→ **GIVEN DATA**:
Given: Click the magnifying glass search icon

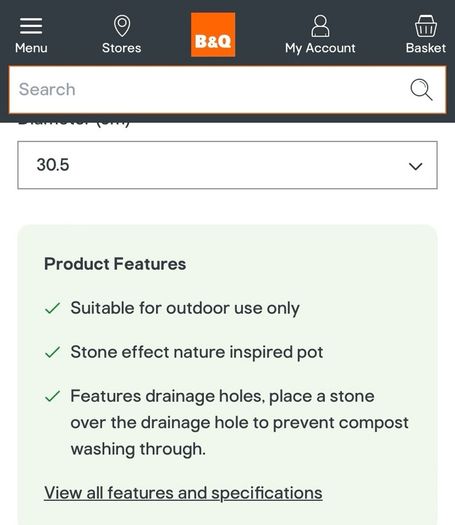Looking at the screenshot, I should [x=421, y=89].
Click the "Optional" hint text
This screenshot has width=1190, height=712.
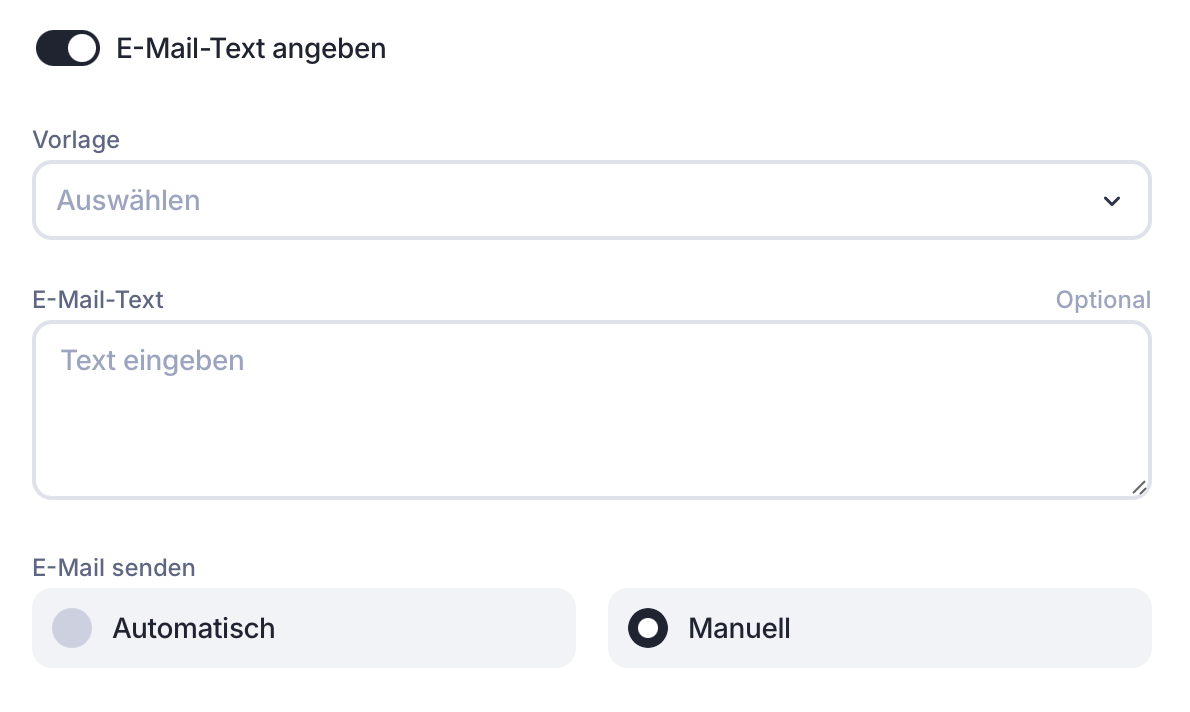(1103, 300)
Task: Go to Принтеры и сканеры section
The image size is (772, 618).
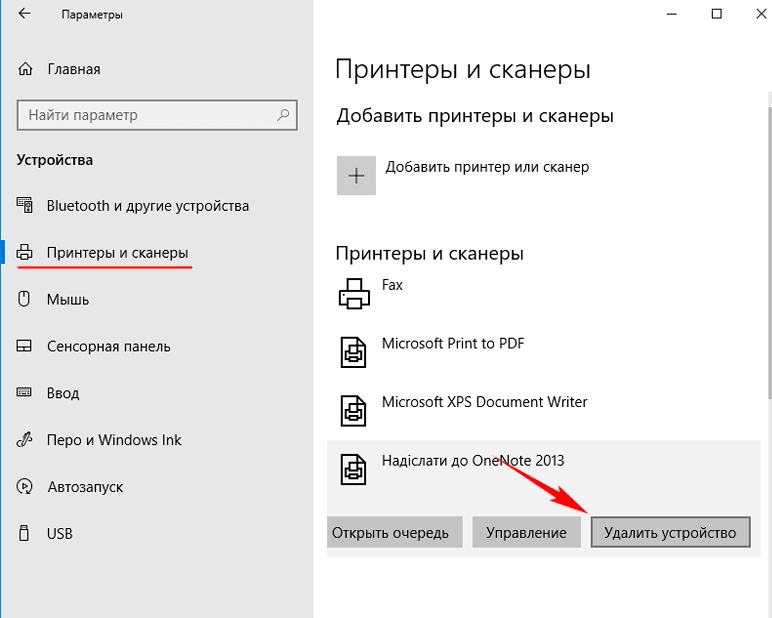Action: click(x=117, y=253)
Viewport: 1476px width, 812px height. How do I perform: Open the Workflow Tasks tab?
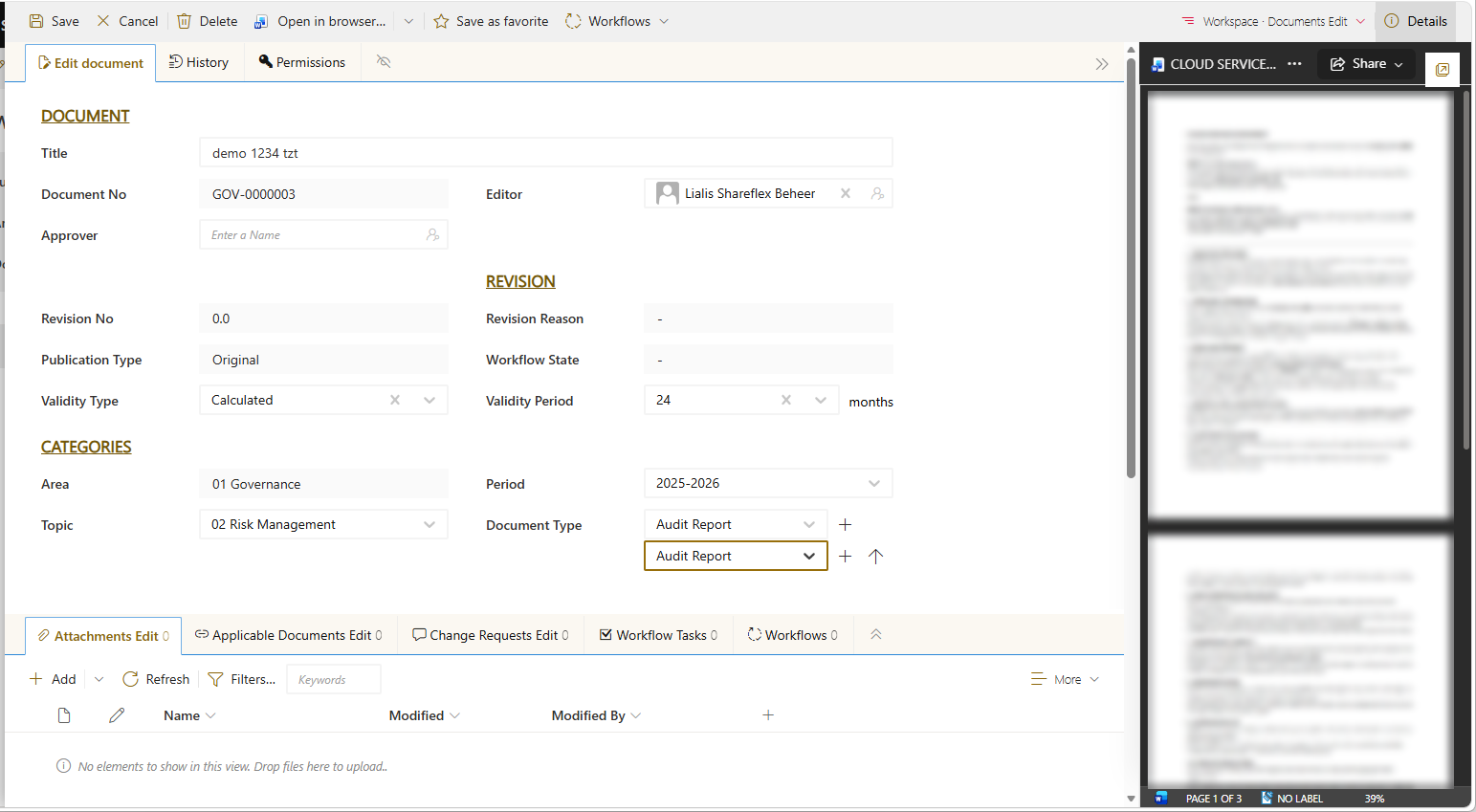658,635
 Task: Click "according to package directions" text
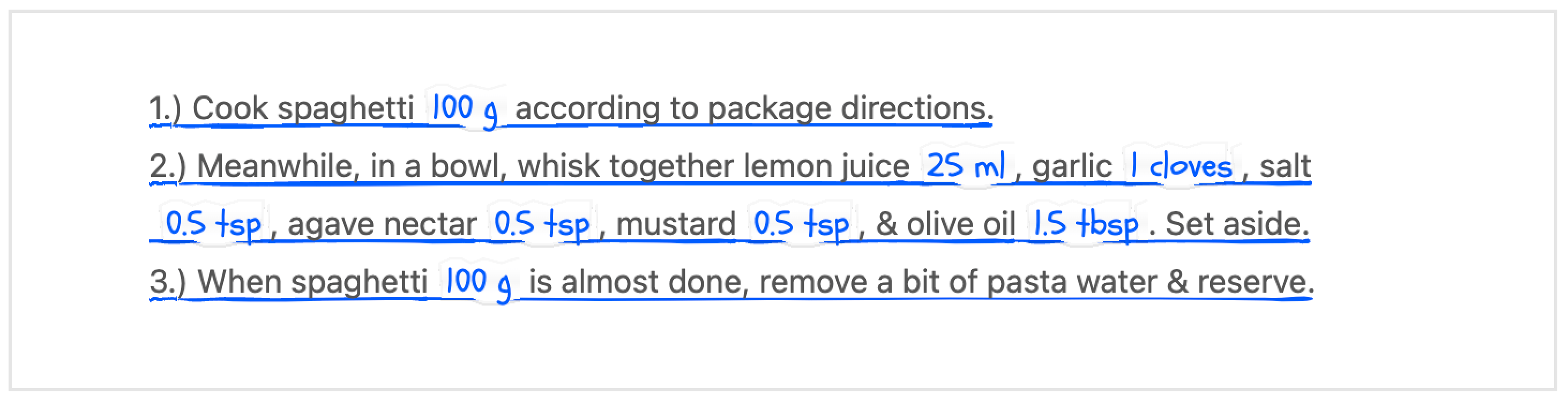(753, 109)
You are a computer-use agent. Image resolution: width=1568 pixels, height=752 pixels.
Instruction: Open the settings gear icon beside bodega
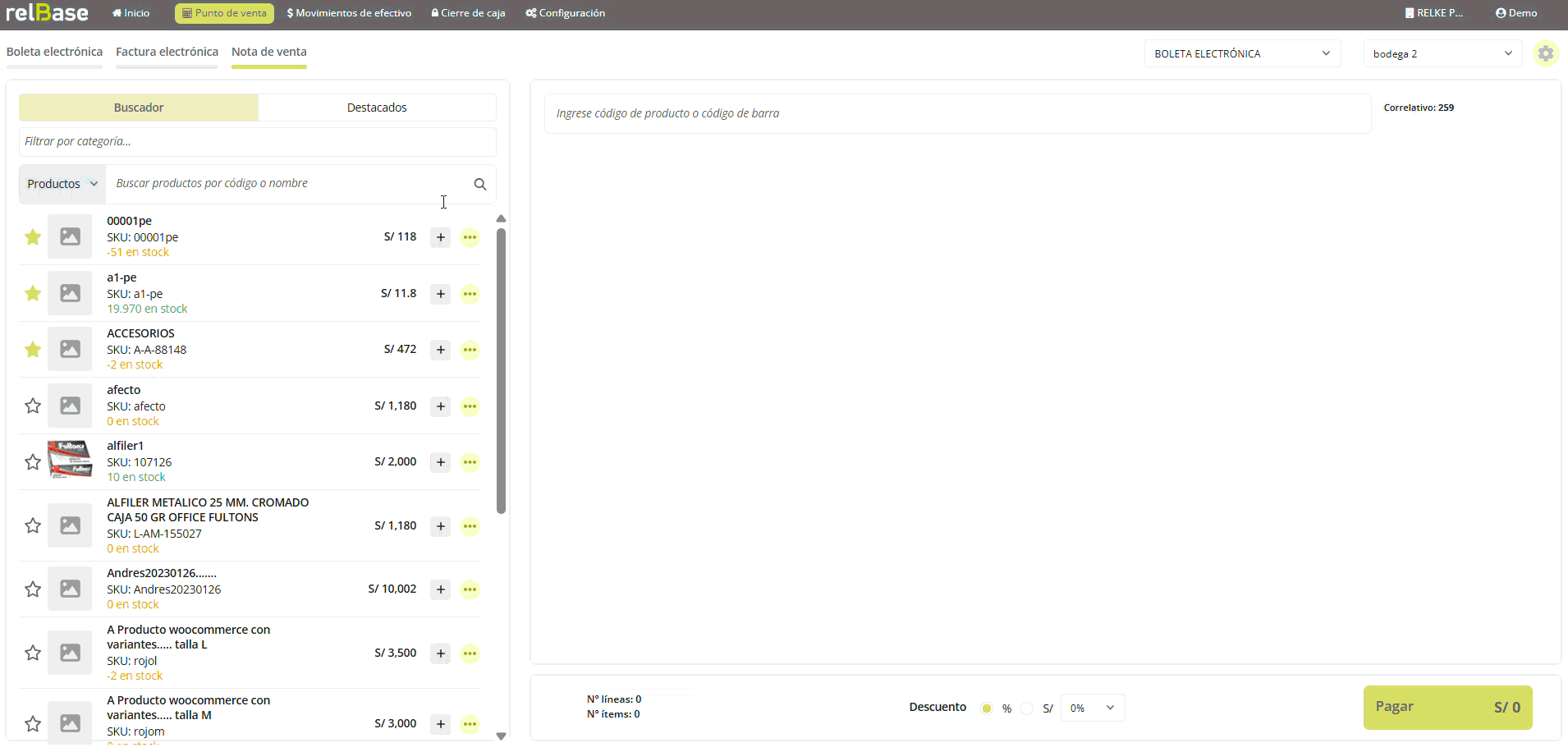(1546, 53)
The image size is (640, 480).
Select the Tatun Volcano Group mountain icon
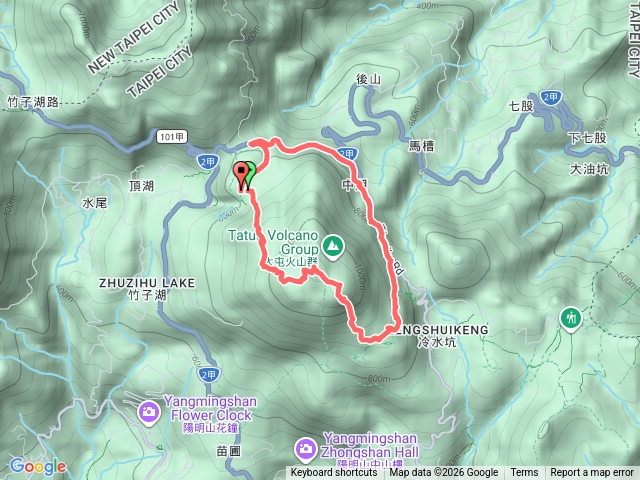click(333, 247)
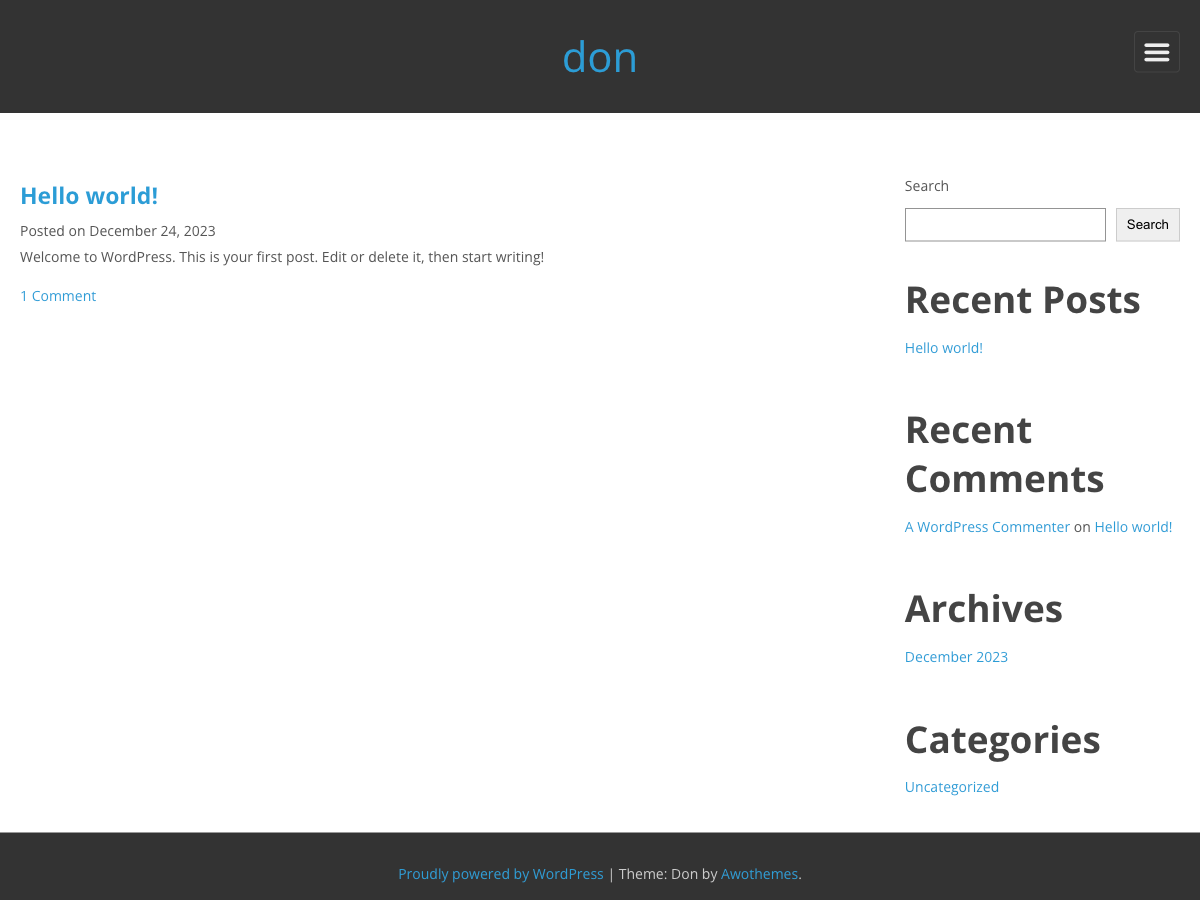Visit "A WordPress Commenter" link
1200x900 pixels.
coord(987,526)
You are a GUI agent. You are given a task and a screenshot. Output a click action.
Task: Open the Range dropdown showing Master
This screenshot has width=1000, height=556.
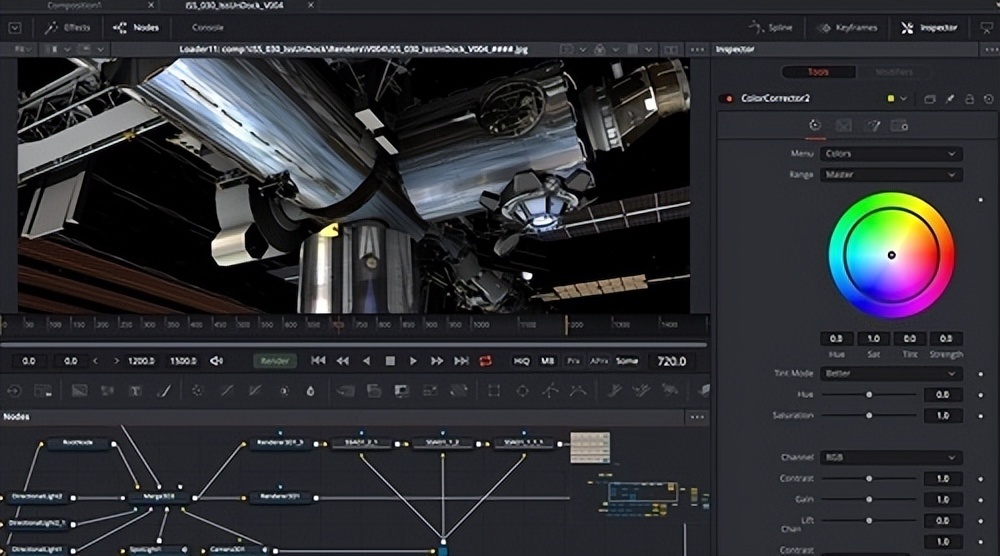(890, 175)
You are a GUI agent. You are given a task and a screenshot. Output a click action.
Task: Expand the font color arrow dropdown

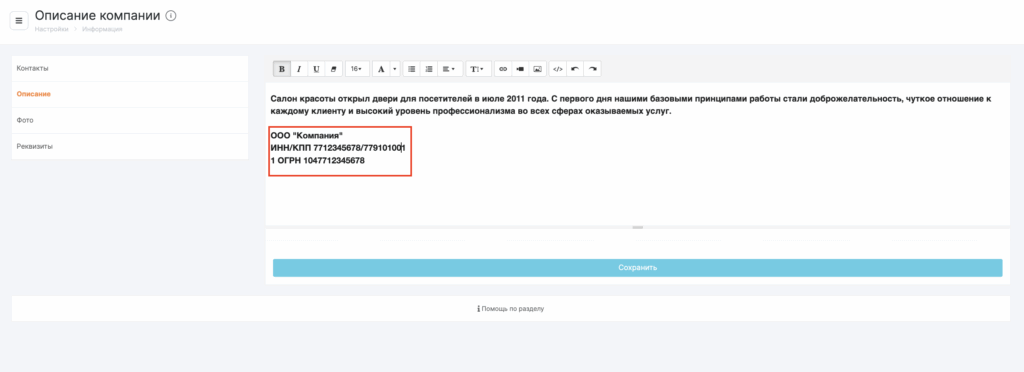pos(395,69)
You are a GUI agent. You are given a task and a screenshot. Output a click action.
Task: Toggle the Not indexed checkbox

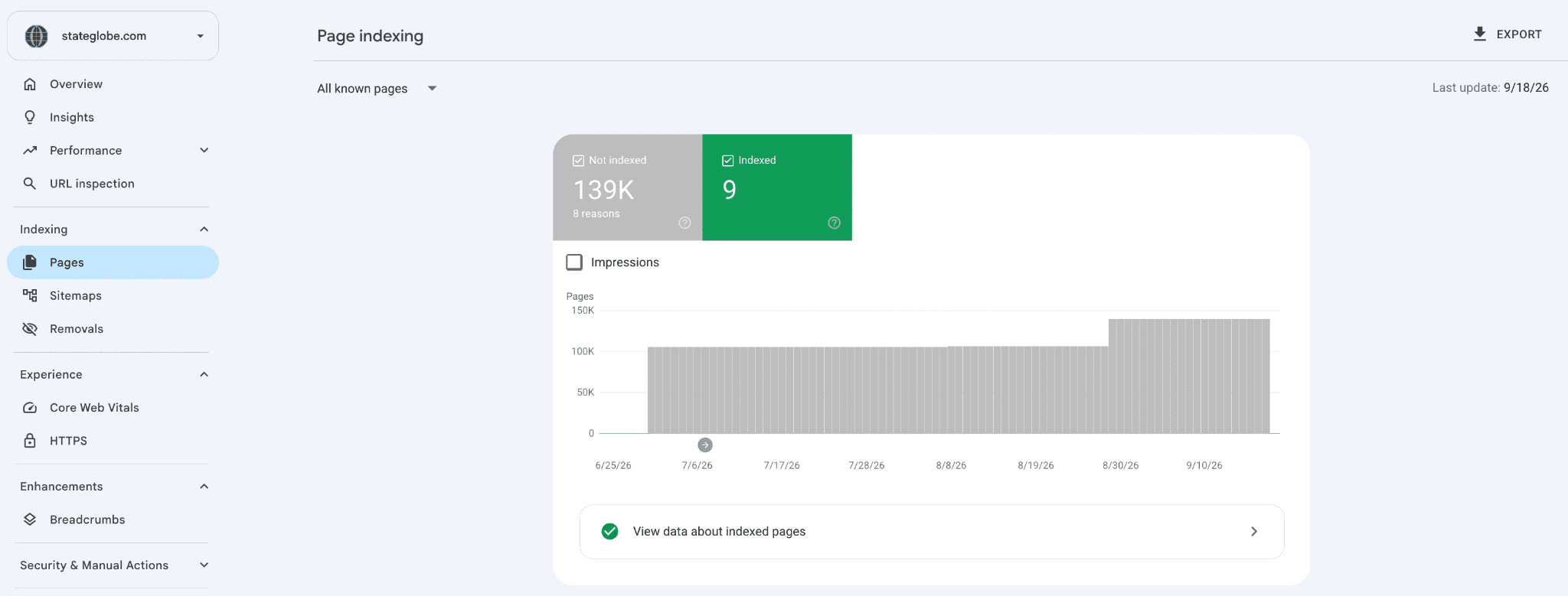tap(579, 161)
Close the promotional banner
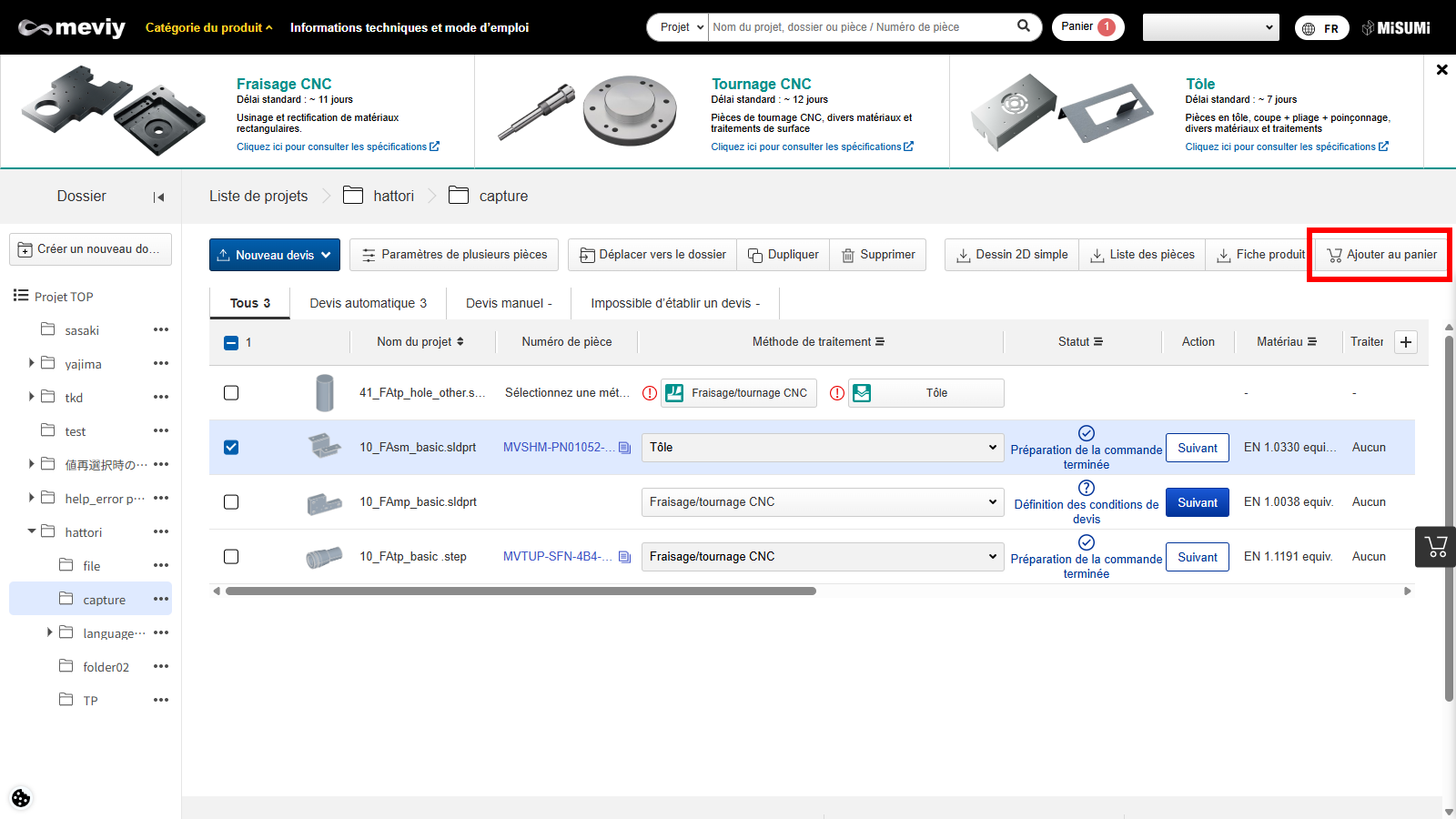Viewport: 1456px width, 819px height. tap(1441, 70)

→ **TASK INSTRUCTIONS**: Leave the pictures out and return the rest of the material exactly.

→ **ANSWER TO THIS TASK**:
Given: Click the magnifying glass search icon

Looking at the screenshot, I should [x=421, y=89].
Click the "Optional" hint text
This screenshot has width=1190, height=712.
(1103, 300)
Task: Go to Принтеры и сканеры section
The image size is (772, 618).
Action: click(x=117, y=253)
Viewport: 1476px width, 812px height. How do I perform: Open the Workflow Tasks tab?
658,635
 Task: Click "according to package directions" text
(753, 109)
You are a computer-use agent. Image resolution: width=1568 pixels, height=752 pixels.
Instruction: Open the settings gear icon beside bodega
(1546, 53)
The image size is (640, 480).
Select the Tatun Volcano Group mountain icon
click(333, 247)
Visit "A WordPress Commenter" link
1200x900 pixels.
coord(987,526)
You are a GUI agent. You are given a task and a screenshot. Output a click action.
Task: Open the Range dropdown showing Master
This screenshot has width=1000, height=556.
(890, 175)
You are a GUI agent. You are given a task and a screenshot. Output a click action.
Task: Expand the font color arrow dropdown

pos(395,69)
You are a GUI agent. You are given a task and a screenshot. Output a click action.
Task: Toggle the Not indexed checkbox

tap(579, 161)
Close the promotional banner
Viewport: 1456px width, 819px height. tap(1441, 70)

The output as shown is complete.